§ RECORDS TO USE:
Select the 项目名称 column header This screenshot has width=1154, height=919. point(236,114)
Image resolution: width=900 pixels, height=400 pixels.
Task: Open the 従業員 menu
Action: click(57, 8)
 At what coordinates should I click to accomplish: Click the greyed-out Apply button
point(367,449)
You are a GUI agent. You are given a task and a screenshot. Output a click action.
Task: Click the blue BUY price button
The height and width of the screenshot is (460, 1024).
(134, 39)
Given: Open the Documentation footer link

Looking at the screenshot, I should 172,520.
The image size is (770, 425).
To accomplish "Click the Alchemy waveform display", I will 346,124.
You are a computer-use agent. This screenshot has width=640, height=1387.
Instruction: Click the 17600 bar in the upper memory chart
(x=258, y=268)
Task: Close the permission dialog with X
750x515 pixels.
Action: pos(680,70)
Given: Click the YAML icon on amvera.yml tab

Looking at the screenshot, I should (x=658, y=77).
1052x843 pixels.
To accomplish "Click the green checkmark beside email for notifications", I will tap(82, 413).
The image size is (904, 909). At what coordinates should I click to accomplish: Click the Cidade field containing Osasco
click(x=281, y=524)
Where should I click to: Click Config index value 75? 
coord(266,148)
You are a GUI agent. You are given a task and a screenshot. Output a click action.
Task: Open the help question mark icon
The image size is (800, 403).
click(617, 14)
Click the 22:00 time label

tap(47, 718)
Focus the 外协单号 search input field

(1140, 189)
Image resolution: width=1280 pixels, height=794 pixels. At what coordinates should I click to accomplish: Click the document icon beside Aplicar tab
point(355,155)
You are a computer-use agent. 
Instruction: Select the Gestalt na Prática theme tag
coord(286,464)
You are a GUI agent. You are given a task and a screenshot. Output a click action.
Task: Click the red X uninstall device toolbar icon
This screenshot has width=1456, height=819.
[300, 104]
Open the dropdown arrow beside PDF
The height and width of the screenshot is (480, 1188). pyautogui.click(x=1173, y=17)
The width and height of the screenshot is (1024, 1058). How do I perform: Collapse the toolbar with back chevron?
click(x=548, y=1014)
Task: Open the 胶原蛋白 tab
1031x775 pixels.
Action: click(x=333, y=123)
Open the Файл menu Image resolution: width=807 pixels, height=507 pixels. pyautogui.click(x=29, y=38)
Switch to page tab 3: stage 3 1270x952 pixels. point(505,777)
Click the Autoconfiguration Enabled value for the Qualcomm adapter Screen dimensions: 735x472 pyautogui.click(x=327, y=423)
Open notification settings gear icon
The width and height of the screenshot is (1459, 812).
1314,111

§ WHAT THE EXERCISE ASKS: Reproduce every line above. Keep it exact.

§ EXPECTED ANSWER:
Select the 项目名称 column header This screenshot has width=1154, height=919. point(236,114)
Image resolution: width=900 pixels, height=400 pixels.
Task: Open the 従業員 menu
Action: click(57, 8)
 At what coordinates should I click to accomplish: Click the greyed-out Apply button
point(367,449)
You are a GUI agent. You are given a task and a screenshot. Output a click action.
Task: Click the blue BUY price button
The height and width of the screenshot is (460, 1024).
(134, 39)
Given: Open the Documentation footer link

Looking at the screenshot, I should 172,520.
The image size is (770, 425).
To accomplish "Click the Alchemy waveform display", I will 346,124.
You are a computer-use agent. This screenshot has width=640, height=1387.
Instruction: Click the 17600 bar in the upper memory chart
(x=258, y=268)
Task: Close the permission dialog with X
750x515 pixels.
Action: pos(680,70)
Given: Click the YAML icon on amvera.yml tab

Looking at the screenshot, I should (x=658, y=77).
1052x843 pixels.
To accomplish "Click the green checkmark beside email for notifications", I will tap(82, 413).
The image size is (904, 909). At what coordinates should I click to accomplish: Click the Cidade field containing Osasco
click(x=281, y=524)
Where should I click to: Click Config index value 75? 
coord(266,148)
You are a GUI agent. You are given a task and a screenshot. Output a click action.
Task: Open the help question mark icon
The image size is (800, 403).
click(617, 14)
Click the 22:00 time label

tap(47, 718)
Focus the 外协单号 search input field

(1140, 189)
Image resolution: width=1280 pixels, height=794 pixels. At what coordinates should I click to accomplish: Click the document icon beside Aplicar tab
point(355,155)
You are a computer-use agent. 
Instruction: Select the Gestalt na Prática theme tag
coord(286,464)
You are a GUI agent. You are given a task and a screenshot. Output a click action.
Task: Click the red X uninstall device toolbar icon
This screenshot has width=1456, height=819.
[300, 104]
Open the dropdown arrow beside PDF
The height and width of the screenshot is (480, 1188). pyautogui.click(x=1173, y=17)
The width and height of the screenshot is (1024, 1058). How do I perform: Collapse the toolbar with back chevron?
click(x=548, y=1014)
Task: Open the 胶原蛋白 tab
1031x775 pixels.
Action: click(x=333, y=123)
Open the Файл menu Image resolution: width=807 pixels, height=507 pixels. pyautogui.click(x=29, y=38)
Switch to page tab 3: stage 3 1270x952 pixels. point(505,777)
Click the Autoconfiguration Enabled value for the Qualcomm adapter Screen dimensions: 735x472 pyautogui.click(x=327, y=423)
Open notification settings gear icon
The width and height of the screenshot is (1459, 812).
1314,111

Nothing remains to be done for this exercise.